All of lore.kernel.org
 help / color / mirror / Atom feed
From: "Ville Syrjälä" <ville.syrjala@linux.intel.com>
To: Arun Siluvery <arun.siluvery@linux.intel.com>
Cc: intel-gfx@lists.freedesktop.org
Subject: Re: [PATCH 1/2] drm/i915/bdw: Apply workarounds in render ring init function
Date: Mon, 25 Aug 2014 15:18:03 +0300	[thread overview]
Message-ID: <20140825121803.GA4193@intel.com> (raw)
In-Reply-To: <1408736352-29844-2-git-send-email-arun.siluvery@linux.intel.com>

On Fri, Aug 22, 2014 at 08:39:11PM +0100, Arun Siluvery wrote:
> For BDW workarounds are currently initialized in init_clock_gating() but
> they are lost during reset, suspend/resume etc; this patch moves the WAs
> that are part of register state context to render ring init fn otherwise
> default context ends up with incorrect values as they don't get initialized
> until init_clock_gating fn.
> 
> v2: Add workarounds to golden render state
> This method has its own issues, first of all this is different for
> each gen and it is generated using a tool so adding new workaround
> and mainitaining them across gens is not a straightforward process.
> 
> v3: Use LRIs to emit these workarounds (Ville)

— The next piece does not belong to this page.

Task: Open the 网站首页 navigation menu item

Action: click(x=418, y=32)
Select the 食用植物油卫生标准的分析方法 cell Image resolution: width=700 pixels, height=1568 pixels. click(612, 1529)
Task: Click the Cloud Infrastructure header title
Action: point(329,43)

> Instead of modifying the golden render state the same LRIs are
> emitted from within the driver.
> 
> For: VIZ-4092
> Signed-off-by: Arun Siluvery <arun.siluvery@linux.intel.com>
> ---
>  drivers/gpu/drm/i915/i915_gem_context.c |  6 +++
>  drivers/gpu/drm/i915/intel_pm.c         | 48 ----------------------
>  drivers/gpu/drm/i915/intel_ringbuffer.c | 70 +++++++++++++++++++++++++++++++++
>  drivers/gpu/drm/i915/intel_ringbuffer.h |  7 ++++
>  4 files changed, 83 insertions(+), 48 deletions(-)
> 
> diff --git a/drivers/gpu/drm/i915/i915_gem_context.c b/drivers/gpu/drm/i915/i915_gem_context.c
> index 9683e62..2debce4 100644
> --- a/drivers/gpu/drm/i915/i915_gem_context.c
> +++ b/drivers/gpu/drm/i915/i915_gem_context.c
> @@ -631,20 +631,26 @@ static int do_switch(struct intel_engine_cs *ring,
>  	}
>  
>  	uninitialized = !to->legacy_hw_ctx.initialized && from == NULL;
>  	to->legacy_hw_ctx.initialized = true;
>  
>  done:
>  	i915_gem_context_reference(to);
>  	ring->last_context = to;
>  
>  	if (uninitialized) {
> +		if (IS_BROADWELL(ring->dev)) {
> +			ret = bdw_init_workarounds(ring);
> +			if (ret)
> +				DRM_ERROR("init workarounds: %d\n", ret);
> +		}
> +
>  		ret = i915_gem_render_state_init(ring);
>  		if (ret)
>  			DRM_ERROR("init render state: %d\n", ret);
>  	}
>  
>  	return 0;
>  
>  unpin_out:
>  	if (ring->id == RCS)
>  		i915_gem_object_ggtt_unpin(to->legacy_hw_ctx.rcs_state);
> diff --git a/drivers/gpu/drm/i915/intel_pm.c b/drivers/gpu/drm/i915/intel_pm.c
> index c8f744c..668acd9 100644
> --- a/drivers/gpu/drm/i915/intel_pm.c
> +++ b/drivers/gpu/drm/i915/intel_pm.c
> @@ -5507,101 +5507,53 @@ static void gen8_init_clock_gating(struct drm_device *dev)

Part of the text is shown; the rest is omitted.